CGCグループでは、3つのスカスカをなくすための取り組みをしています。
1つ目は売場のスカスカ。従来、横に幅が広い商品のデザインにあわせて棚に陳列を行っていたのですが、スペースに無駄がありました。これを縦陳列の商品に統一することによって売場の棚に空間を抽出させて、同じスペースに陳列する商品数を多くしよう、こういう運動をしています。
2つ目は商品です。商品パッケージをダウンサイジングしようと。今までと同じ入り数で2〜3割のダウンサイジングが可能な商品がたくさんあります。CGCのプライベートブランド(PB)商品はどんどん縮めていこうという活動に入っています。
3つ目が物流のスカスカです。物流のスカスカに取り組むにあたって4つの切り口がありまして、その中心になるのはパレットです。
パレットをベースにした物流にするために、パレットのサイズ、高さをまず規定しました。縦横1,100mm×1,100mm、高さ1150mm。これを計算すると1.39㎥なのですけれども、この1.39㎥にあわせてメーカーさまと商品開発をしていく。これが段ボールモジュールです。CGCのPBに関しては、この1.39㎥の95%以上(容積率)にあうように段ボールのサイズを決めていただくように当社の商品開発基準に盛り込んでいます。現時点では30%の商品数が容積率95%以上になっています。
2つ目はこのパレットにきちっと収まる設計をしていただいた商品に関しては、CGCとして責任をもってパレット単位で発注するという形にしています。
3つ目。このパレット単位で発注を行い、かつ、できるだけ10トン車にきっちりパレット32枚載るように(※)発注しようという運動をしています。これが最適輸送ロットの考え方です。
※10トン車の場合、8パレット×2列×2段=32枚積載できる。
4つ目。これが一番のポイントになるわけですけれども、一貫パレチゼーションです。以前はメーカーさまから届く商品の約4割がパレットで、残り約6割が手積み手降しでした。今は約7割がパレットになっています。CGCはJPRとの付き合いが⻑く、CGCの加盟社さまのセンターや、CGCの地区のセンターは、JPRの共同回収拠点に登録されています。ですから、メーカーさまからこれらのセンターにJPRのパレット32枚で輸送しやすいのです。
積載率の問題に対するCGCさまの受け止めは?
メーカーさまに集まっていただいて、パレット物流を推進しようという会議をやったのですけれども、メーカーさまからは、やはり「積載率が悪くなる」というお話がいくつも出ていました。

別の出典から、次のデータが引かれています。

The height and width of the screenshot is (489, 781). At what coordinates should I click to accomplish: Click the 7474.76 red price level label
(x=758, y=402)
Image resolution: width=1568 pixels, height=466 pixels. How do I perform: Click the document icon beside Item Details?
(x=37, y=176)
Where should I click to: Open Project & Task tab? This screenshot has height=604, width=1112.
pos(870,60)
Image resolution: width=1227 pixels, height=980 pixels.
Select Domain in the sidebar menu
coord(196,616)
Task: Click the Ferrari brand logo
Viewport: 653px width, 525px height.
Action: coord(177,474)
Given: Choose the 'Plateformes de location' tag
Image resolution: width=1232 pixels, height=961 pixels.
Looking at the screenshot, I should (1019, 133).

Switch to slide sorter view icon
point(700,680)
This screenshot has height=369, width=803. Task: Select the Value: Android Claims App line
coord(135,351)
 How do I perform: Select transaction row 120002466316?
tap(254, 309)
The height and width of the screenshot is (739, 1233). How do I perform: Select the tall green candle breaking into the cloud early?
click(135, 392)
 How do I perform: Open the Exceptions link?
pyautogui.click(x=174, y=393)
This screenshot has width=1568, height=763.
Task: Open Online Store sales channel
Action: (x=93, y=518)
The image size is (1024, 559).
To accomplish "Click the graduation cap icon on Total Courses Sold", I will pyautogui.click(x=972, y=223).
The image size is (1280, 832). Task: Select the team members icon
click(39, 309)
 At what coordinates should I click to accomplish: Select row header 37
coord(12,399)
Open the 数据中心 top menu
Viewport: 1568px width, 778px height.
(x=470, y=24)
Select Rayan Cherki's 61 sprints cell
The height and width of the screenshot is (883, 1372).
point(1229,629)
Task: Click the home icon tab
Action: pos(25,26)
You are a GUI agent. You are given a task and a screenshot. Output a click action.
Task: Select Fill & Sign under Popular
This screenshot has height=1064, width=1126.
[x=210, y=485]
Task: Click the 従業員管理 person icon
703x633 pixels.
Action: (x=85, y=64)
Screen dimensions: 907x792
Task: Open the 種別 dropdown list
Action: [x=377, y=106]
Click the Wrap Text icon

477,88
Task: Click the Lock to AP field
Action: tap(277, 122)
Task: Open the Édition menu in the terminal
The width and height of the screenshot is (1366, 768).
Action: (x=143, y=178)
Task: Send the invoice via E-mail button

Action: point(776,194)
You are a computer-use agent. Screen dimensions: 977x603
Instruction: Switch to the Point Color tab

そこで、我々は、先ほどお話ししたようにPB商品に関してモジュールから入って、発注単位もパレット単位、32パレットでしますよ、と。そうすれば「積載は必ずしも悪くならないのではないですか」と、お話をしています。
メーカーさまのおっしゃることは、「パレットを使用すると積載率が3割下がる。」、「ドライバーが楽になるからといっても運賃は変わらないから、積載が悪くなっては...」と、こういうお話なんです。
ところがですね。モジュールから入って発注もパレット単位でやるとなったとき、実はこうなるんです。
CGCのセンターでサンプリングした例ですが、バラ積みで懸命に載せて積載率は90%ぐらい。で、従来のパレット積みというのは、ただパレットに載せているだけというのであれば、やっぱり59%という数字がでました。確かに3割悪いんです。実際。
でも、先ほどのように、モジュール、発注、最適輸送単位という進め方をしたとき、積載率は80%程度までいく。必ずしも積載が悪くはない、やりようによっては変わらないんじゃないですか、というお話をしています。
今後の物流を考え、できるだけレンタルパレットを使っていく。一貫パレチゼーションを進めていこうというのが我々の方針です。
CGCさまがスカスカ撲滅に取り組むモチベーションは?
この問題は物流だけの話ではないんですね。環境問題や物流の生産性に関して、特に物流生産性については欧米に比較して非常に低いというところから、我々のトップである堀内代表から物流に関して取り組みをしようという話がありました。これがスカスカ撲滅活動に取り組み始めた経緯です。物流部門だけではなくて、全社の課題として取り組んでいます。
貴重なお話をありがとうございました。
この記事は2024年3月14日に開催された『JPRセミナー2024』におけるインタビューをもとに再構成したものです。